Secondly I’ve come to realise that I wish for wisdom in leaders above all else. Here I go with the biblical definitation of wisdom which is the right decision, at the right time, leading in the right direction. What a blessing it would be to have leaders like that.
On faith
My faith has grown stronger over this decade. Being fairly confident in my Christian faith going into the decade, I leave the decade stronger in my faith and mystified why God bothers at all. Agape is indeed the love that transcends understanding.
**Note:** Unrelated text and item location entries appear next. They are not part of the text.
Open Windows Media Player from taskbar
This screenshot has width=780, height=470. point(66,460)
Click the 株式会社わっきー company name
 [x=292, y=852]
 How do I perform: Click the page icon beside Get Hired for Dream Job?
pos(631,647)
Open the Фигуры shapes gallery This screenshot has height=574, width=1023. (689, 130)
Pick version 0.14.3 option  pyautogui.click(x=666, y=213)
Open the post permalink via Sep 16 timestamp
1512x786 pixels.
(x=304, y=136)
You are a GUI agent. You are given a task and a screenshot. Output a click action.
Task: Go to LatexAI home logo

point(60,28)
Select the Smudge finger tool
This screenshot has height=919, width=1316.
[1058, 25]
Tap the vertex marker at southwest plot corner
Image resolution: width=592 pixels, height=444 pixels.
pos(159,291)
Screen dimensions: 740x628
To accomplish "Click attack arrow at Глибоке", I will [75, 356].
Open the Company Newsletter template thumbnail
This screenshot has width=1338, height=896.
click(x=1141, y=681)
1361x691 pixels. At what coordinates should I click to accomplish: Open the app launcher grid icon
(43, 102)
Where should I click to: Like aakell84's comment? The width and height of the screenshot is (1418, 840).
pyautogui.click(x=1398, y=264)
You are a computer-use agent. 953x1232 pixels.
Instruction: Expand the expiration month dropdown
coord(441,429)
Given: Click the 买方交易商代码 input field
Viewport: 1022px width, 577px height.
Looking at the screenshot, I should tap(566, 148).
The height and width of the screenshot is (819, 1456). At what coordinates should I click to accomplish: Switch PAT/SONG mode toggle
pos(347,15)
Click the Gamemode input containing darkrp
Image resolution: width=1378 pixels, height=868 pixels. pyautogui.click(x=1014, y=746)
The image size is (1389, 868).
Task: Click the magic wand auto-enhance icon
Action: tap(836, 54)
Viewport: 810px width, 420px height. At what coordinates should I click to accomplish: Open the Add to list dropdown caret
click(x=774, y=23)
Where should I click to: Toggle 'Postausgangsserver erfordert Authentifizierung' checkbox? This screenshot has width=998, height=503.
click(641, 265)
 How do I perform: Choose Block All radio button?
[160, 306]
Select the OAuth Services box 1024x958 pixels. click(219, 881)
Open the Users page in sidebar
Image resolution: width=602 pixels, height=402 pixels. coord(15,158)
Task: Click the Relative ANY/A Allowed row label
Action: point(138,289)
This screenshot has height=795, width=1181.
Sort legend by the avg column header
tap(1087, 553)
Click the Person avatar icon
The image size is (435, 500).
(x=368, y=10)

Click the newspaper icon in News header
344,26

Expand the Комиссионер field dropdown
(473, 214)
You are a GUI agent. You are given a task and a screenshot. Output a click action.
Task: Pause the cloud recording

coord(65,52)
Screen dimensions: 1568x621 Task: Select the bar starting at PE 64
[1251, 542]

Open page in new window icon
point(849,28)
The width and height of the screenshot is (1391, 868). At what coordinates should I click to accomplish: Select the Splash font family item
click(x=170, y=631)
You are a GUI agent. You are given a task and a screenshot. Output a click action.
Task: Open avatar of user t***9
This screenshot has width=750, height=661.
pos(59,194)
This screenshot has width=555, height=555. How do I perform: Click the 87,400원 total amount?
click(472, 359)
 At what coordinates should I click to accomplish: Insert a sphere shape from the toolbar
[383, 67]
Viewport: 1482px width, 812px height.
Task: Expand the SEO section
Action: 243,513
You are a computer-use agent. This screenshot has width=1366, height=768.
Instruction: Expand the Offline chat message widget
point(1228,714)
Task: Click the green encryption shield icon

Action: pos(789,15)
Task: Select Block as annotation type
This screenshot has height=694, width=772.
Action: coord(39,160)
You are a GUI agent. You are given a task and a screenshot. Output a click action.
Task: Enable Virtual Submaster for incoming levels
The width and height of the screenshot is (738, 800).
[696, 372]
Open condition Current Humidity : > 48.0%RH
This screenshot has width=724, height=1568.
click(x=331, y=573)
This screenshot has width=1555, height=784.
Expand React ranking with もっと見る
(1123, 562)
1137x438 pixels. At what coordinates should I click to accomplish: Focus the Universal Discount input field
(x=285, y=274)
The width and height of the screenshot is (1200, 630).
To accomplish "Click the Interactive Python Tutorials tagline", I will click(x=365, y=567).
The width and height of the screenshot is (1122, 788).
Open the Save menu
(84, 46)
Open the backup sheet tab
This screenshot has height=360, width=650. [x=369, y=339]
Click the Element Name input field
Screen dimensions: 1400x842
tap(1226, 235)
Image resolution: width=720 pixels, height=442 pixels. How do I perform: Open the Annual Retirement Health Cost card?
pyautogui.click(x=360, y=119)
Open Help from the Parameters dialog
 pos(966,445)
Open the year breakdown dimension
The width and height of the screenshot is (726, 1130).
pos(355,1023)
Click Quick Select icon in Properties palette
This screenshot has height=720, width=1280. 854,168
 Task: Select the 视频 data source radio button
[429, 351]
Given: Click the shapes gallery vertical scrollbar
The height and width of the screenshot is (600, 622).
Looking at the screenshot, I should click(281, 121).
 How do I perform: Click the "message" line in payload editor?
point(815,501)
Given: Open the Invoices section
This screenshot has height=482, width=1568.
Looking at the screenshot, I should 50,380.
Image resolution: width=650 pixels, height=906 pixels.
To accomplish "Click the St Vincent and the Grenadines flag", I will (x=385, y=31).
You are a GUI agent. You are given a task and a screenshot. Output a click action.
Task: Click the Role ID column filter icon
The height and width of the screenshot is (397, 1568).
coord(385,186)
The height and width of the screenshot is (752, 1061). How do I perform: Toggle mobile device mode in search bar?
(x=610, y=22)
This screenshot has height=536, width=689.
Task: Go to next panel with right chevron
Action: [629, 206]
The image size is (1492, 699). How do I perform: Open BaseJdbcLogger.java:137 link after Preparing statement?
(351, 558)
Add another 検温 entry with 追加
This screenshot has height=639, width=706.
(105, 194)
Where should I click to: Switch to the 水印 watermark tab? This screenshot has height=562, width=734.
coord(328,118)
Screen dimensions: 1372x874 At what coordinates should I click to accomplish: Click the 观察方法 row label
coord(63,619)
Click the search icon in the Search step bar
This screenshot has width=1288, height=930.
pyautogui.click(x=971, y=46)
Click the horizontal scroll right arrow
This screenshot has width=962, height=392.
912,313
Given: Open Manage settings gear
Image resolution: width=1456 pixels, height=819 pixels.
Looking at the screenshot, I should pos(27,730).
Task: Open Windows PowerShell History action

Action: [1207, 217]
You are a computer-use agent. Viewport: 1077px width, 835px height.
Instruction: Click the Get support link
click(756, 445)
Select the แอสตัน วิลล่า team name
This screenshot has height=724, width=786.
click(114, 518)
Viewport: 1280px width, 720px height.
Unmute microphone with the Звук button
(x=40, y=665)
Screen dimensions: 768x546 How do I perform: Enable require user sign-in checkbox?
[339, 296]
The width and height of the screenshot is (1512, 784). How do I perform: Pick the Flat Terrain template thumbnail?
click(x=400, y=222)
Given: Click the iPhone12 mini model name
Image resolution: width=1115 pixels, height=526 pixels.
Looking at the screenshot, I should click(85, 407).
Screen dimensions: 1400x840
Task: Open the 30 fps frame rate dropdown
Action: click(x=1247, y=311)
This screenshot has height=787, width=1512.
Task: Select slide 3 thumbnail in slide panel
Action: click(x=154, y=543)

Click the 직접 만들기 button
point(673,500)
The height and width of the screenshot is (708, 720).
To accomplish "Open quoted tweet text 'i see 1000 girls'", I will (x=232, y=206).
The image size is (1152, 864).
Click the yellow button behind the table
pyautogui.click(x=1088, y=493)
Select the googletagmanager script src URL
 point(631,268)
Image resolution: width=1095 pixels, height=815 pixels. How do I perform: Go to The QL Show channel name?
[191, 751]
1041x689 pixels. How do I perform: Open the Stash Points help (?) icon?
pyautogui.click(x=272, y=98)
The anglo-saxan world is here a gem, full of great thinkers regarding the big issues of life, both past and present. Moving onto English as my primary reading language was one of the best moves I ever made in regards to access of knowledge.
On leadership
These days it’s less programming, and more leading younger programmers. Programs are simple, while human beings are barely held together emotions walking on two legs ready to explode because you blinked wrong. Still, it’s very rewarding seeing that light shine up in someone’s eyes that you’ve been tutoring.
Next decade
So what do I wish to do for the next decade? Find the time to finish at least one of my projects. Become better still at my craft. Continue to be a husband and father. Make that game that I’ve wished to do for almost two decades now.